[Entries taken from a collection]
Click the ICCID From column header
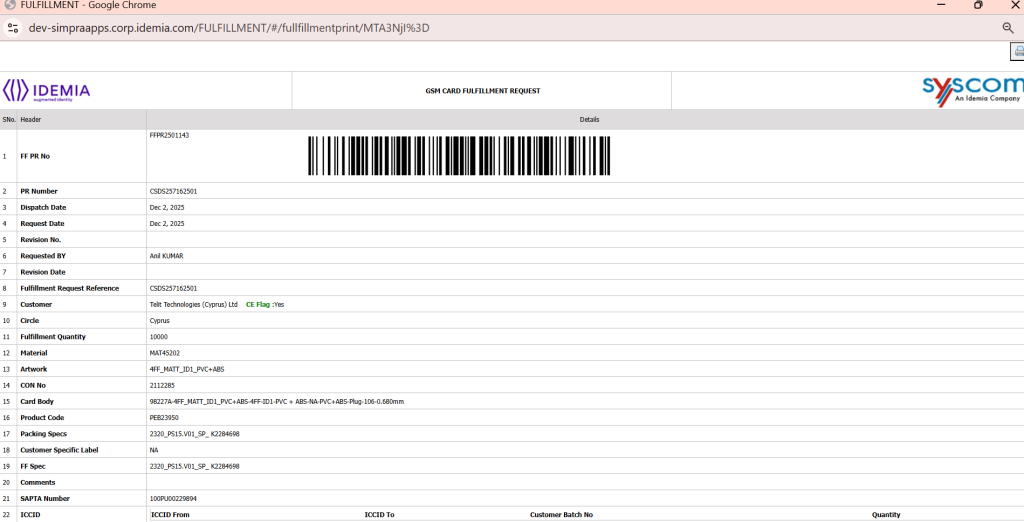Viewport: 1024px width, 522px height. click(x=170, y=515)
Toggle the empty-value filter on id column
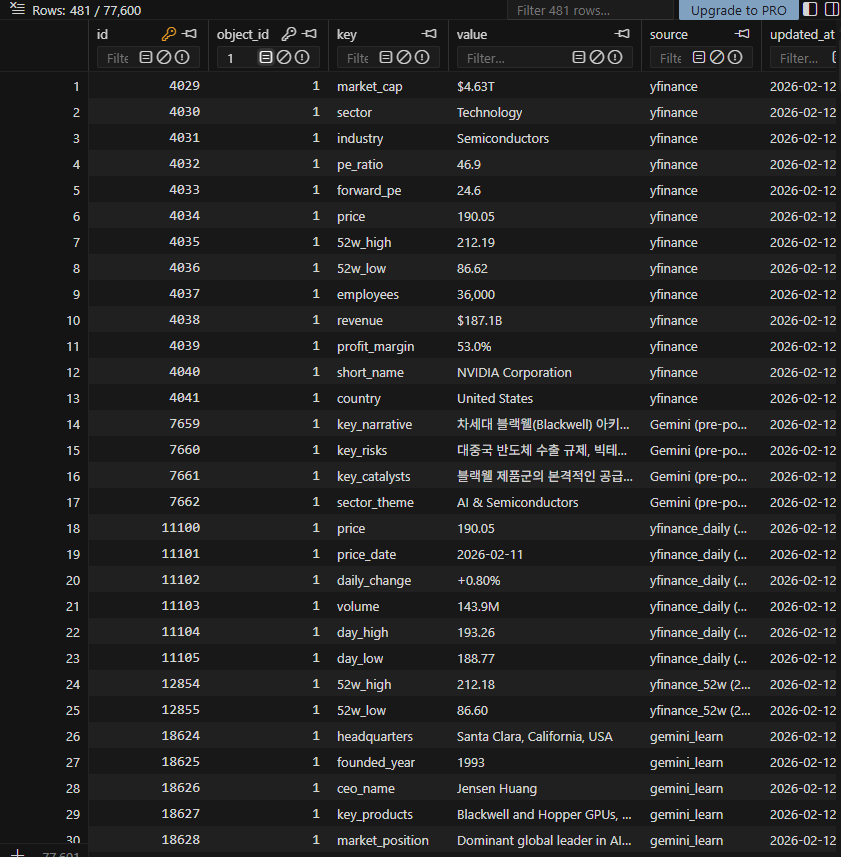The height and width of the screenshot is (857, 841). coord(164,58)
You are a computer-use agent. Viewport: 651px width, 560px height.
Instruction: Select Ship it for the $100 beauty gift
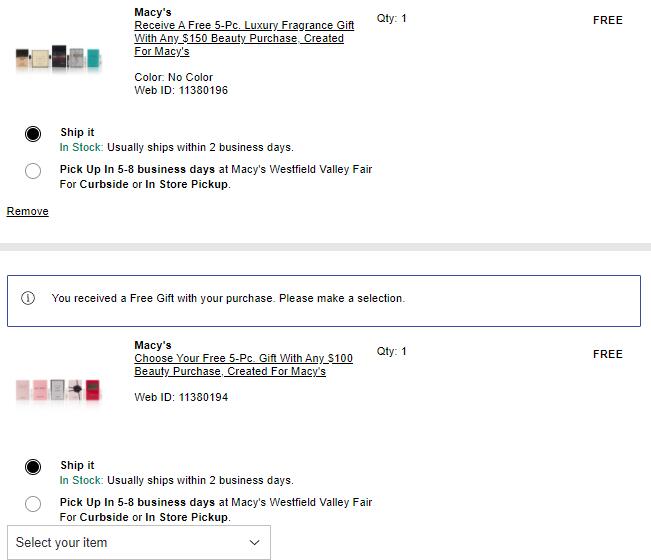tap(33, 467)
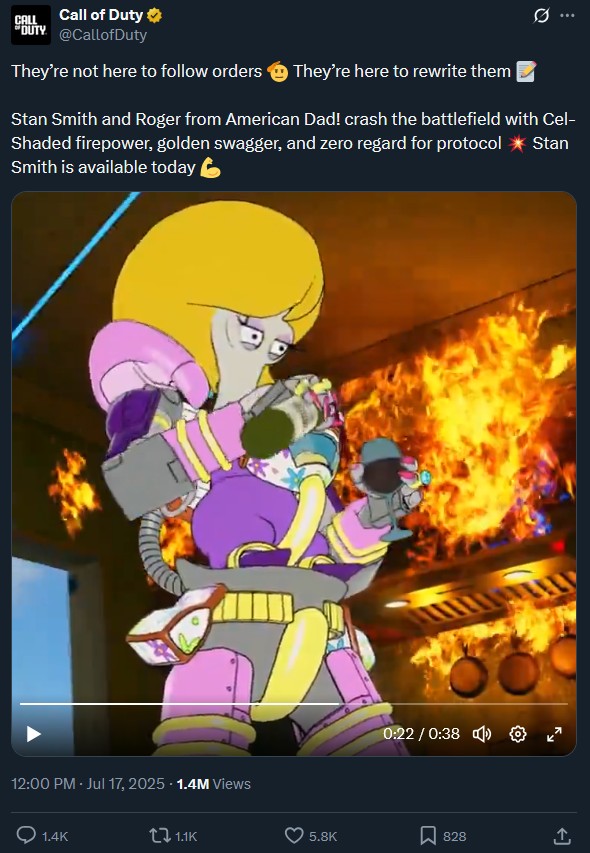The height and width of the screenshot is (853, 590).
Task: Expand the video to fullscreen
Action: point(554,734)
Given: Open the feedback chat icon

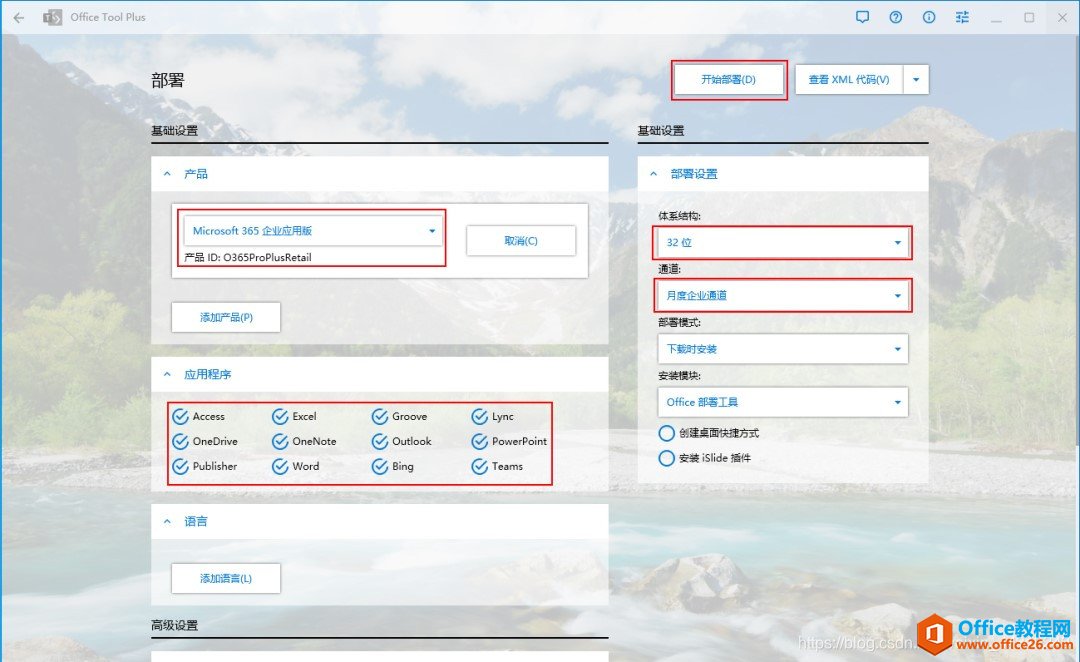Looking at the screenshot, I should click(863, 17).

==

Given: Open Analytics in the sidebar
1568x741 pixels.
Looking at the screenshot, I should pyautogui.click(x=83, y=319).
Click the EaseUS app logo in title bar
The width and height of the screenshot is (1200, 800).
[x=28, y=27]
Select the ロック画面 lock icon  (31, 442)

→ Assignment:
Within the data above, repeat exactly the lines from the one bearing "Toggle the empty-value filter on id column" through the one bearing "You are a computer-use". Include no pictures and nothing else.

→ Answer to this exercise:
Toggle the empty-value filter on id column
The height and width of the screenshot is (857, 841). coord(164,58)
You are a computer-use agent. Viewport: 651px width, 560px height.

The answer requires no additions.